Physics-Grounded AI
Physics-Informed Neural Networks: When Buildings Learn the Laws of Nature
8 Oct 20
Energy management is evolving from simple conservation tactics to smarter, physics-aware systems. Physics-Informed Neural Networks (PINNs) bring the laws of nature into AI, helping buildings optimise energy use with accuracy, efficiency, and sustainability in mind.
Executive Summary
For decades, energy has been treated as a commodity managed with blunt tools: turn the lights off, lower the thermostat, and add more solar panels. Today, a quiet revolution is happening. Physics-Informed Neural Networks (PINNs) are helping us teach machines not just to crunch numbers, but to obey the physical laws that govern our world. When paired with digital twins, this approach is reshaping how smart buildings consume energy. It’s not just efficiency. It’s the foundation of a sustainable, intelligent energy future.

The Blind Spot in AI
Artificial intelligence has dazzled us with its ability to recognise faces and translate languages. It has distilled the world’s knowledge into a chat interface we can query like a five-year-old. But in critical industries like energy, traditional AI still stumbles. This is because most algorithms continue to treat the world as a binary of inputs and outputs, far removed from the physical laws that govern us. That is the difference between broad, general-purpose AI and applied systems built for specific domains like energy.

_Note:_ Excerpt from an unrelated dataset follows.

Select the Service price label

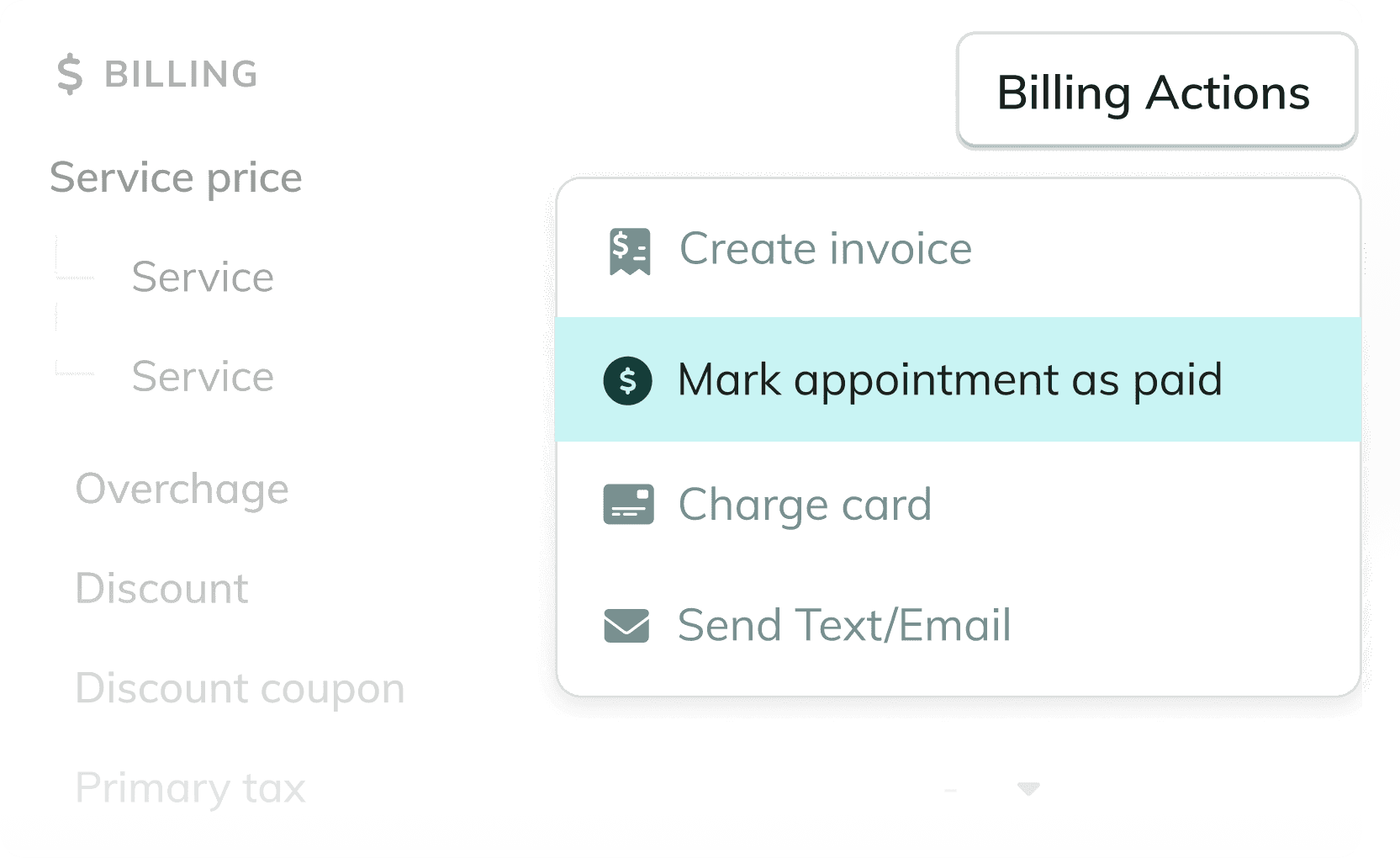(176, 177)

(See: General vs Applied AI: Why Refineries Need Specialist Intelligence)
Enter Physics-Informed Neural Networks
PINNs are a different breed. Instead of learning purely from historical data, they embed the laws of physics, be it thermodynamics, electricity flow or conservation of energy, directly into the training process. Think of it this way: you’re not just telling a child to memorise math problems; you’re teaching them why math works.
In the context of buildings, PINNs help systems understand not just how energy was used yesterday, but how energy must behave under natural constraints tomorrow. When combined with digital twins, aka virtual replicas of physical systems, you suddenly get something remarkably efficient: a simulation engine that is both intelligent and faithful to reality.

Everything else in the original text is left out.